Transforming growth factor-beta 1 (TGF-beta1) induces angiogenesis through vascular endothelial growth factor (VEGF)-mediated apoptosis.

J Cell Physiol 2009 May;219(2):449-58

The Seymour Cohn Cardiovascular Research Laboratory, Department of Cardiothoracic Surgery, New York, New York 10016, USA.

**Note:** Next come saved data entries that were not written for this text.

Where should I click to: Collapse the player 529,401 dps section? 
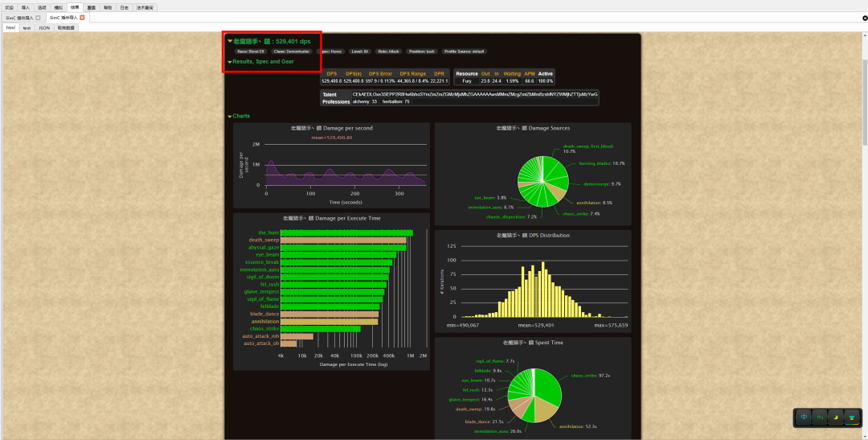[230, 41]
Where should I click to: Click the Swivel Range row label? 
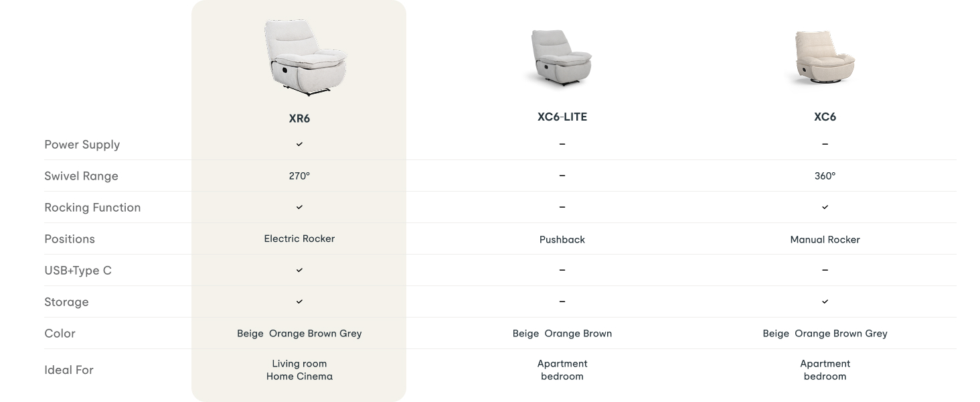pyautogui.click(x=81, y=176)
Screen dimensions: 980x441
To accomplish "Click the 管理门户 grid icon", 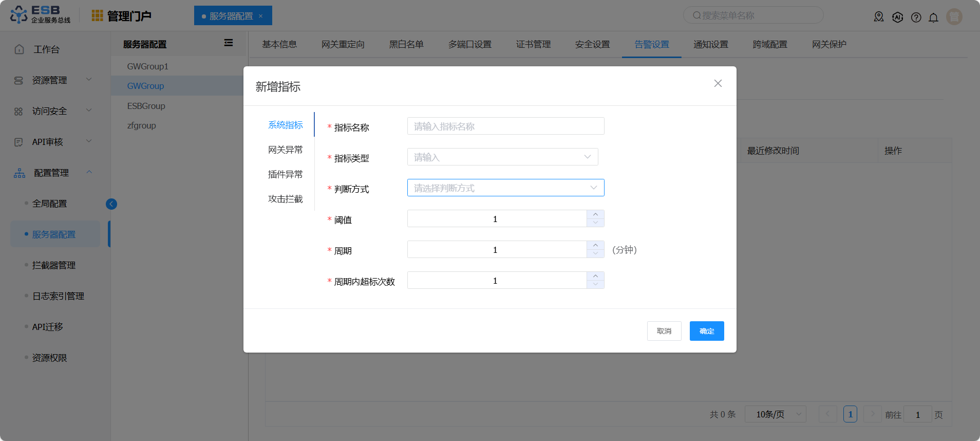I will [x=97, y=16].
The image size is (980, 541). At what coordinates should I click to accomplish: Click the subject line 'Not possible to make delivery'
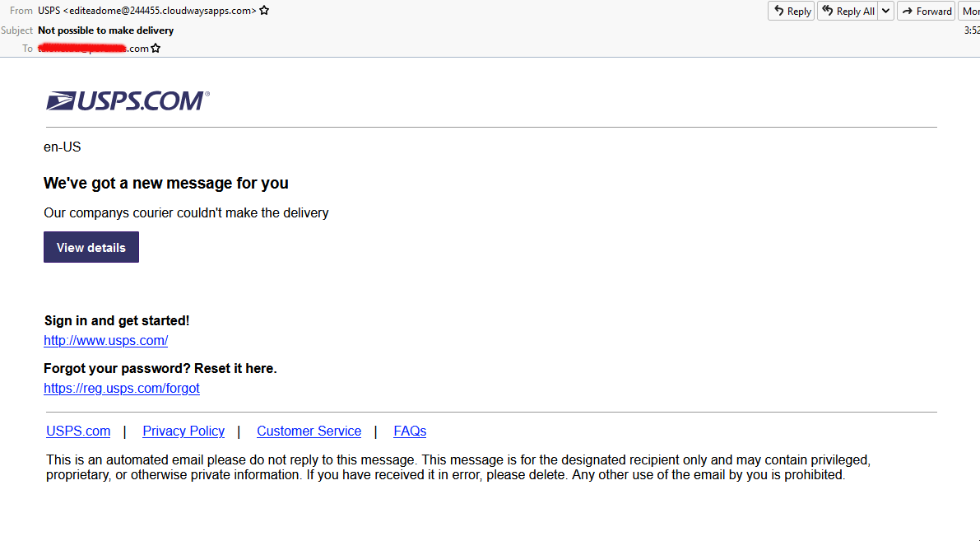pos(105,30)
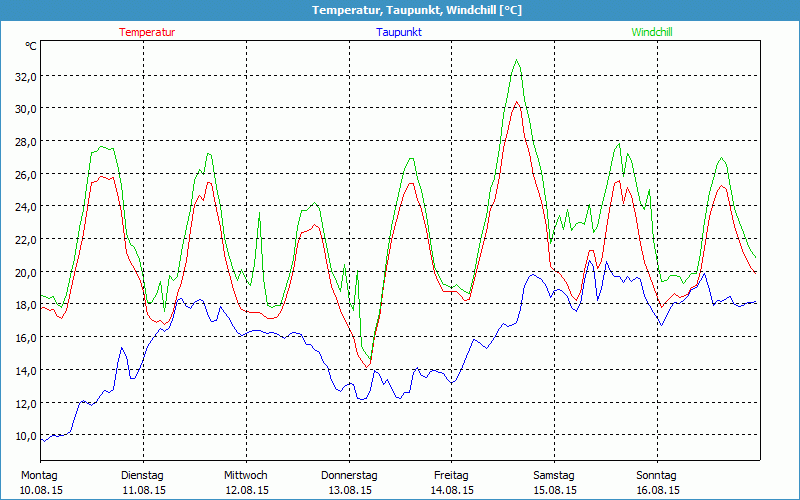Click the "13.08.15" date label
800x500 pixels.
(x=349, y=490)
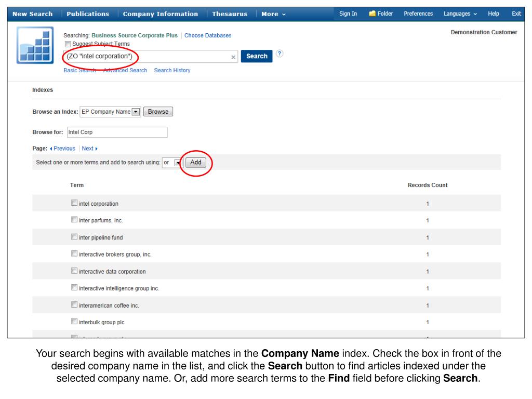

VEGF and TGF-beta1 induce angiogenesis but have opposing effects on endothelial cells. VEGF protects endothelial cells from apoptosis; TGF-beta1 induces apoptosis. We have previously shown that VEGF/VEGF receptor-2 (VEGFR2) signaling mediates TGF-beta1 induction of apoptosis. This finding raised an important question: Does this mechanism stimulate or inhibit angiogenesis? Here we report that VEGF-mediated apoptosis is required for TGF-beta1 induction of angiogenesis. In vitro the apoptotic effect of TGF-beta1 on endothelial cells is rapid and followed by a long period in which the cells are refractory to apoptosis induction by TGF-beta1. Inhibition of VEGF/VEGFR2 signaling abrogates formation of cord-like structures by TGF-beta1 with an effect comparable to that of z-VAD, an apoptosis inhibitor. Similarly, genetic deficiency of VEGF abolishes TGF-beta1 upregulation of endothelial cell differentiation and formation of vascular structures in embryoid bodies. In vivo TGF-beta1 induces endothelial cell apoptosis as rapidly as in vitro. Inhibition of VEGF blocks TGF-beta1 induction of both apoptosis and angiogenesis, an effect similar to that of z-VAD. Thus, TGF-beta1 induction of angiogenesis requires a rapid and transient apoptotic effect mediated by VEGF/VEGFR2. This novel, unexpected role of VEGF and VEGFR2 indicates VEGF-mediated apoptosis as a potential target to control angiogenesis.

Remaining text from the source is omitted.